Satu Korban Longsor Sukabumi Ditemukan Meninggal, Tiga Lainnya Masih Dicari

Satu Korban Longsor Sukabumi Ditemukan Meninggal, Tiga Lainnya Masih Dicari

Bencana tanah longsor yang menerjang Desa Kertajaya, Kecamatan Simpenan, dan Desa Langkap Jaya, Kecamatan Lengkong, Kabupaten Sukabumi, Jawa Barat, pada Kamis, 6 Maret 2025, telah mengakibatkan jatuhnya korban jiwa dan kerusakan infrastruktur yang signifikan. Setelah beberapa hari melakukan pencarian intensif, tim SAR gabungan berhasil menemukan satu korban meninggal dunia pada Selasa, 11 Maret 2025, pukul 15.34 WIB. Korban, seorang anak laki-laki berusia 9 tahun bernama Mondi, ditemukan tertimbun tanah longsor pada kedalaman 2 hingga 3 meter, sekitar 5 meter dari lokasi rumahnya. Jenazah Mondi telah diserahkan kepada pihak keluarga untuk dimakamkan.

Tragedi ini menambah jumlah korban meninggal menjadi enam orang. Namun, upaya pencarian masih terus berlanjut untuk menemukan tiga korban lainnya yang masih dinyatakan hilang. Ketiga korban tersebut adalah Darjat (60 tahun), Siti Maryam (35 tahun), dan Ahyar Fauzi (9 tahun). Tim SAR gabungan terus menyisir lokasi longsor di Desa Langkap Jaya dengan mengerahkan peralatan dan personel yang memadai. Kesulitan medan dan kondisi tanah yang labil menjadi tantangan utama dalam proses pencarian ini. Proses evakuasi dan pencarian yang dilakukan di tengah cuaca yang masih belum stabil menjadi prioritas utama. Keamanan tim SAR juga menjadi perhatian utama dalam operasi pencarian dan pertolongan ini.

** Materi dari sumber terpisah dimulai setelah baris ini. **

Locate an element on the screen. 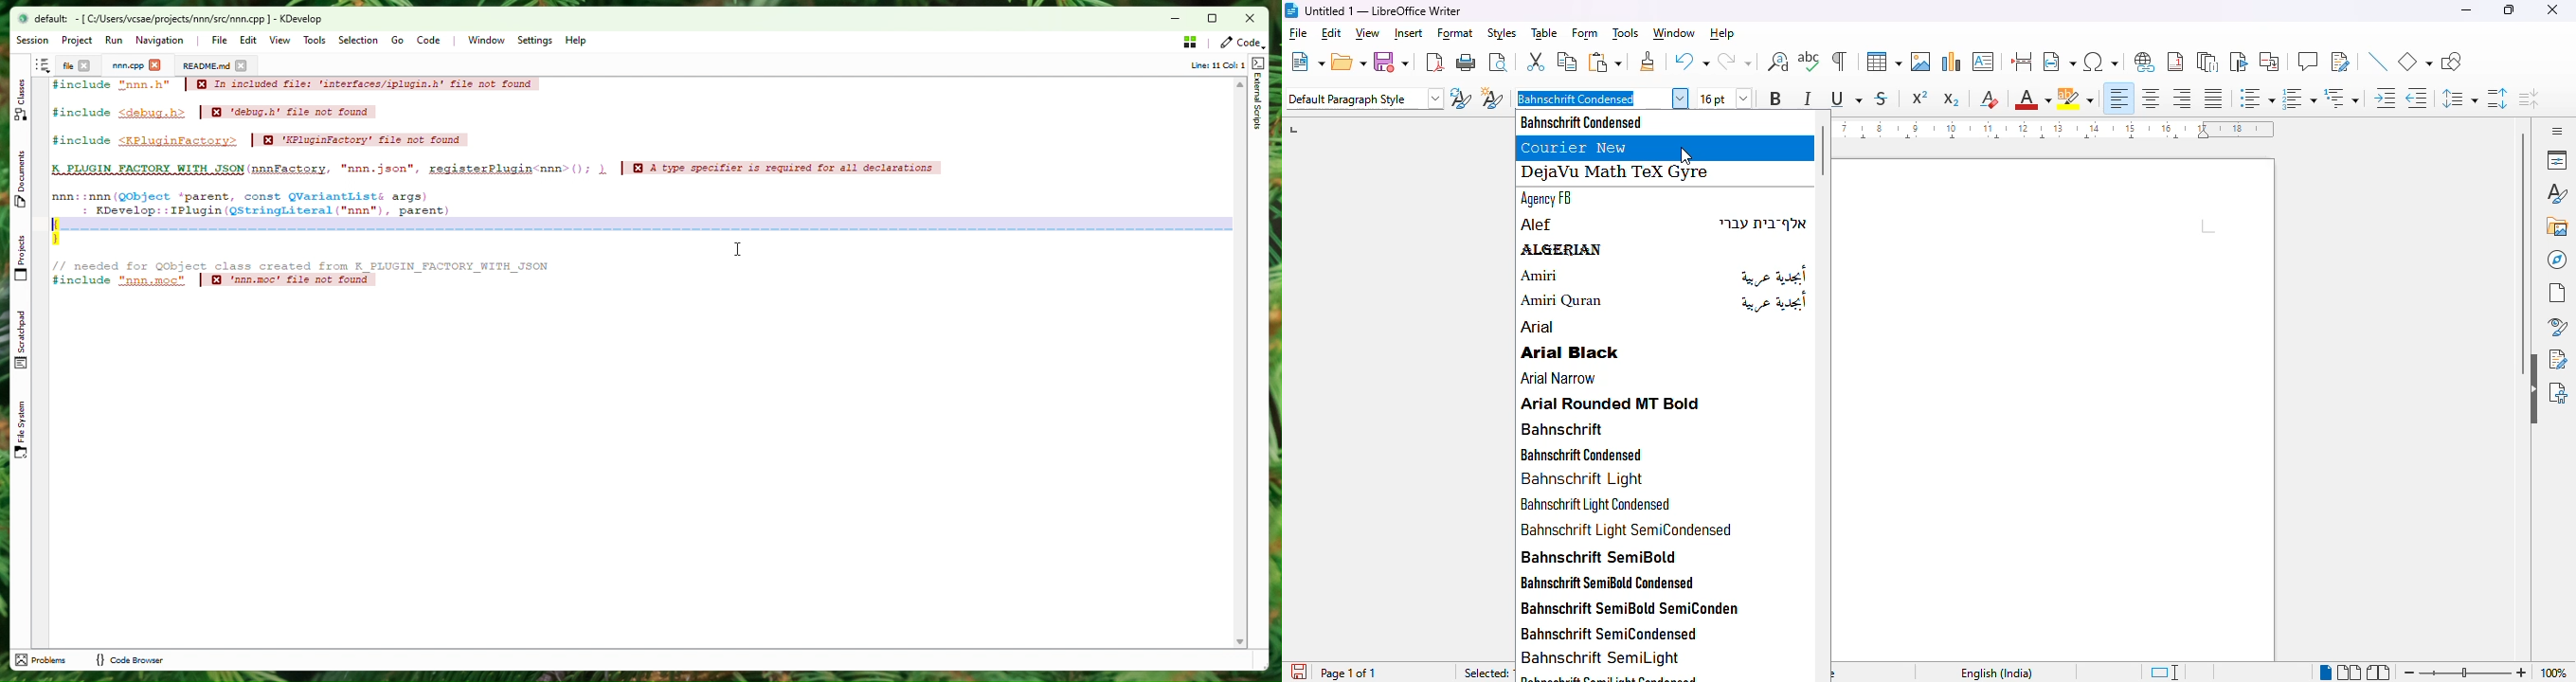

Bencana alam yang disebabkan oleh hujan deras selama beberapa jam tersebut telah mengakibatkan dampak yang meluas di Kabupaten Sukabumi. Berdasarkan data Badan Penanggulangan Bencana Daerah (BPBD) Kabupaten Sukabumi per Selasa, 11 Maret 2025, tercatat 4.837 keluarga atau 8.244 jiwa terdampak bencana. Jumlah pengungsi mencapai 222 keluarga atau 642 jiwa yang membutuhkan tempat tinggal sementara dan bantuan darurat. Kerusakan infrastruktur juga sangat signifikan, dengan total 2.939 unit rumah mengalami kerusakan. Rinciannya adalah 361 rumah rusak berat, 1.047 rumah rusak sedang, dan 1.531 rumah rusak ringan. Pemerintah daerah dan berbagai pihak terkait terus berupaya memberikan bantuan dan dukungan kepada para korban dan masyarakat terdampak bencana. Rehabilitasi dan rekonstruksi rumah-rumah yang rusak juga menjadi prioritas utama untuk pemulihan pasca-bencana. Upaya mitigasi bencana ke depan perlu ditingkatkan untuk meminimalisir dampak bencana serupa di masa mendatang. Hal ini meliputi peningkatan kesadaran masyarakat, penyiapan infrastruktur yang lebih tangguh, dan sistem peringatan dini yang efektif.

Selain upaya pencarian dan pertolongan, pemerintah daerah juga fokus pada pemenuhan kebutuhan dasar para pengungsi, seperti makanan, minuman, pakaian, dan layanan kesehatan. Distribusi bantuan logistik terus dilakukan untuk memastikan kebutuhan para pengungsi terpenuhi. Dukungan dari berbagai pihak, baik dari pemerintah pusat, lembaga kemanusiaan, maupun masyarakat umum, sangat dibutuhkan untuk membantu meringankan beban para korban dan mempercepat proses pemulihan pasca-bencana. Solidaritas dan kepedulian bersama menjadi kunci dalam menghadapi bencana dan membangun kembali kehidupan masyarakat yang terdampak.